Oyuncular: Türkan Şoray (Ayşe/Leyla), İzzet Günay (Zafer) Kenan Pars (Nazmi Usta), Efgan Efekan (Metin), Kadir Savun (İsmail Hakkı), Senih Orkan (Salim Emre), Hüseyin Baradan (Lütfü Sırman), Çolpan İlhan (Sevim), Nubar Terziyan (Komiser), Mürüvvet Sim (Gülizar Hisarlı), Ergül Buharalı (Cevat Şahin), Hayri Esen (Doktor), Mümtaz Ener (İsmail Hilmi Paşa), Cahit Irgat (Ağır Ceza üyesi), Feridun Çölgeçen (Savcı), Talat Gözbak (Ağır ceza üyesi), Hakkı Haktan, Selahattin İçsel (Bakkal), Faik Coşkun (Pasaport görevlisi), Hüseyin Güler (İhsan), T. Fikret Uçak Doktor), Nezihe Güler, Mine Sun, Muammer Gözalan (Doktor), Ünal Gürel, Savaş Tuğ, Ali Seyhan (Otel Görevlisi), Zeki Tüney (Gazeteci), Adnan İrkut, Os-man Türkoğlu (Cezaevi Müdürü), Kaya Volkan, Murat Tok, Kazım Kartal, Behçet Nacar, Hüseyin Kaşif, Fadıl Garan (Fabrika Görevlisi), Talat Gözbak (Ağır Ceza üyesi), Yusuf Sezer, Talia Saltı (Cezaevi görevlisi), Araksi Hebo, Zeki Alpan (Piyano Hocası), Ünal Gürel


Konu: 1943’ün göz açtırmayan kışı. İstanbul. Lütfü Beyin fabrikasında kapıcılık yapan Ayşe Çelik, ne dünya savaşını ne de bir sene önceki ‘Struma Faciası’nı düşünecek durumda.. Kocası Selim, aynı yerde 12 yıl çalıştıktan sonra bir iş kazasında ölmüş. İki çocuğu, 3-4 yaşlarındaki Metin ve birkaç aylık Zeynep’le ortada kalınca ‘patrona yalvarıp yakarıp’ genç kadına bir iş verdirmişler. Filmin başında, ekmek, peynir, helva ve (ilerde başına dert olacak) gazyağı almak için Bakkal Hayri’ye giderkenki perişanlıkları ; Ayşe’nin sol elinde ‘kulpu iğreti tutturulmuş bir gaz tenekesi’, koltuk altında çuval, lastiği gevşemiş çorabı ayak bileğine kadar düşmüş. Sağ eliyle Metin’i, o da Nazmi Ustanın armağan ettiği içi saman dolu tahta atı sürüklüyor. Zeynep’i (sütü mü, zamanı mı yok, filmden anlaşılmıyor) sütanası Gülizar’a bırakmış. O da laf dokunduruyor “Sütanalık kolay mı? Çamaşıra gitsem bunun üç Haftada 10 kâğıda olmuyor bu iş.” Üstelik, göz kamaştıran güzelliği de başına bela. Ölen kocasının ‘en iyi’ arkadaşı olduğunu söyleyen Nazmi, meğer onu ‘ilk gördüğü andan beri’ seviyormuş. Peşini bırakmıyor.

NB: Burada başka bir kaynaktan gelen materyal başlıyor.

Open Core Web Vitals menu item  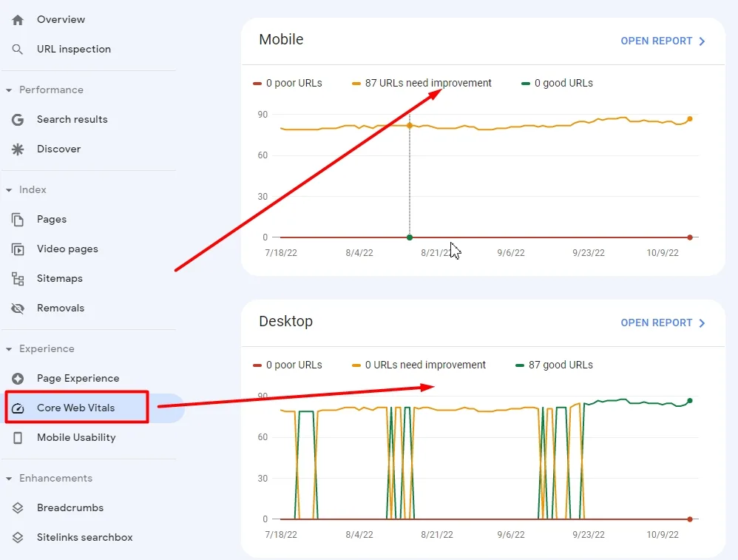76,408
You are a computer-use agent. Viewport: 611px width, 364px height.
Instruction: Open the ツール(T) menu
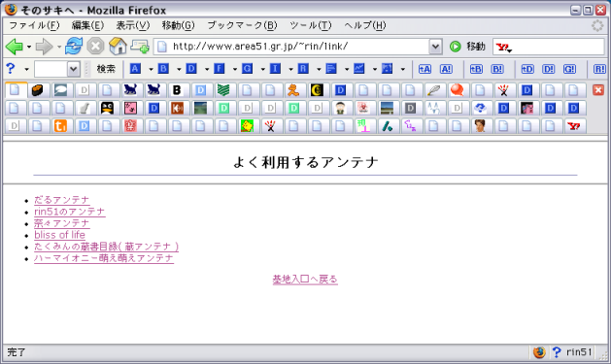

Fabrikanın sahibi Lütfü Sırman, karısı ve çocuğu Kemal’le çok mutlu. Başarılı bir mühendis olan Lütfü Bey, tekstil makinelerinde ‘istihsali üç misline çıkaracak’ bir yöntembulmuş. Ancak, basireti mi bağlandı nedir, bu konudan yalnızca Nazmi Ustaya söz ediyor; “Şimdilik bir sen biliyorsun bir de ben. Dünyada itimat ettiğim tek insansın.. Bütün kredilerimi topladım bankalardan. İstediğinden fazlası var kasada. Hiçbir şeyden şüphelenmesinler diye muhasebeye bile bildirmedim para çektiğimi. Al anahtarları. Bir muvaffak olalım milyonlar su gibi akacak..”


Ayşe’yi bakkaldan gazyağı alırken gören Hacı Hüsrev Efendi, zaman yitirmeden durumu Lütfü Beye anlatır ; “Allah saklasın, cayır cayır yanarız. Benden söylemesi.” Fabrika sahibi ile Ayşe arasında yaşanan geçici gerginlik, sonradan genç kadının suçlanmasında kullanılacaktır.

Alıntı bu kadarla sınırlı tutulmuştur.